Tout d’abord, une rapide présentation, votre rapport au football et au Malherbe Normandy Kop (MNK) ?

Seb Toussaint : 26 ans, graffeur/peintre, supporter de Malherbe depuis mon enfance. Depuis 2006, je suis l’un des capos du Malherbe Normandy Kop.Spag : 26 ans, artiste photographe, supporter inconditionnel depuis bien longtemps, et l’un des photographes du Malherbe Normandy Kop. Depuis 2006 également.

Et vous êtes où en ce moment ?

On est chez nous à Caen, en train de préparer le prochain épisode de Share The Word qui se déroulera à Bogota, en Colombie dans quelques jours !

Est-ce que le graffiti et le mouvement ultra se ressemblent sur certains points ?

Ce sont deux mouvements presque tribaux, avec un ancrage au niveau du territoire. Dans le graff’ comme dans les tribunes de foot, on trouve plus de mecs passionnés que de mecs raisonnés. Ce sont aussi des mouvances méconnues et souvent mal vues du grand public.

Pour revenir sur le projet, racontez-nous la genèse de cette initiative ?

Après être rentrés d’un tour du monde en vélo effectué avec un troisième camarade du Malherbe Normandy Kop, nous avons eu l’idée de mêler nos 2 arts, la photographie et le graffiti, pour un projet qui pourrait nous immerger dans une communauté. On a eu cette idée de raconter la vie de bidonvilles en faisant parler les habitants. L’idée est simple : on demande aux gens de nous donner un mot que l’on peint ensuite sur leur maison. Le travail de photographie et de vidéo de Spag consiste à relater tout cela au monde extérieur. Le but de notre projet est de faire en sorte que notre art soit un pont entre le bidonville est le reste. Les habitants de ces quartiers ont, en général, très peu de contacts avec l’extérieur. Ils vivent de façon renfermée, rejetés par la société. Mais après quelques fresques et un peu de bruit dans la presse locale, les gens viennent voir le bidonville et sont souvent surpris par l’accueil des locaux !

On imagine que ce genre d’initiative coûte beaucoup plus qu’elle ne rapporte. Comment financez-vous ce projet et comment comptez-vous le pérenniser ?

Pour le moment, on a financé les trois premiers projets (en Indonésie, au Kenya et au Népal) nous-mêmes.
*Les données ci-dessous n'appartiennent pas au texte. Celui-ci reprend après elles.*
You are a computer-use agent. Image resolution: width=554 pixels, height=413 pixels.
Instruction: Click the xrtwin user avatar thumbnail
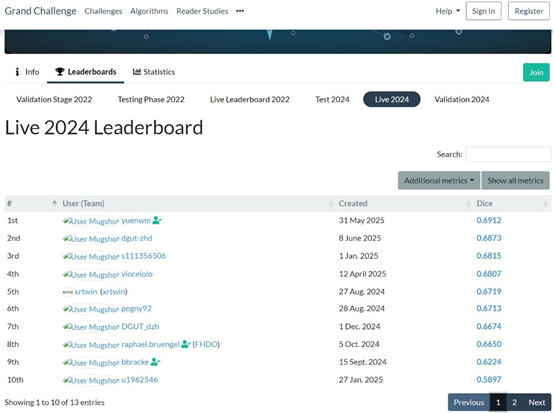[67, 292]
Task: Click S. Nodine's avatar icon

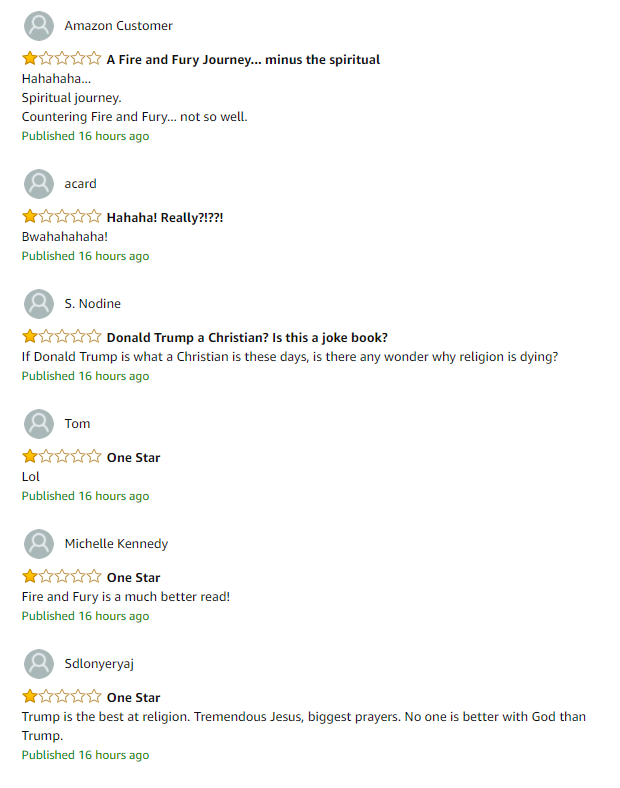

On a voulu tester le projet pour voir s’il fonctionnait. Et on s’est rendu compte qu’il marchait très bien ! On n’a presque jamais eu de refus de la part de locaux, on est très bien accueillis et les gens, en général, adorent cet art. Donc on a décidé de continuer. Pour ça, on est en train de mener une campagne de financement participatif sur Internet à laquelle beaucoup de monde participe. On est déjà en train de penser à la suite en recherchant des sponsors et en prévoyant des expos…

La peinture et le dessin tiennent une large place dans le mouvement ultra. Votre activité en tribune vous a-t-elle aidés à la réalisation de ce projet ? D’ailleurs, comment êtes-vous arrivés dans le mouvement du graffiti ? Via la mouvance ultra ? Ou l’inverse ?

Seb Toussaint : J’ai toujours aimé dessiner, mais c’est au Malherbe Normandy Kop que j’ai réellement commencé à faire ça sérieusement. Dès mon arrivée, les anciens m’ont fait confiance pour tracer des phrases, des tifos, pour créer des écharpes, des T-shirts, et pour repeindre le local etc. Je ne suis jamais passé par une école d’art, je n’ai jamais pris un seul cours de dessin… Mon école, c’est le MNK. Je me suis mis à peindre de plus en plus et aujourd’hui, j’en fais mon métier. Spag : Moi c’est pareil. J’ai toujours fait de la photo, mais mon premier vrai travail de photographe a été en tribunes.

Existe-t-il un réservoir artistique chez les supporters ?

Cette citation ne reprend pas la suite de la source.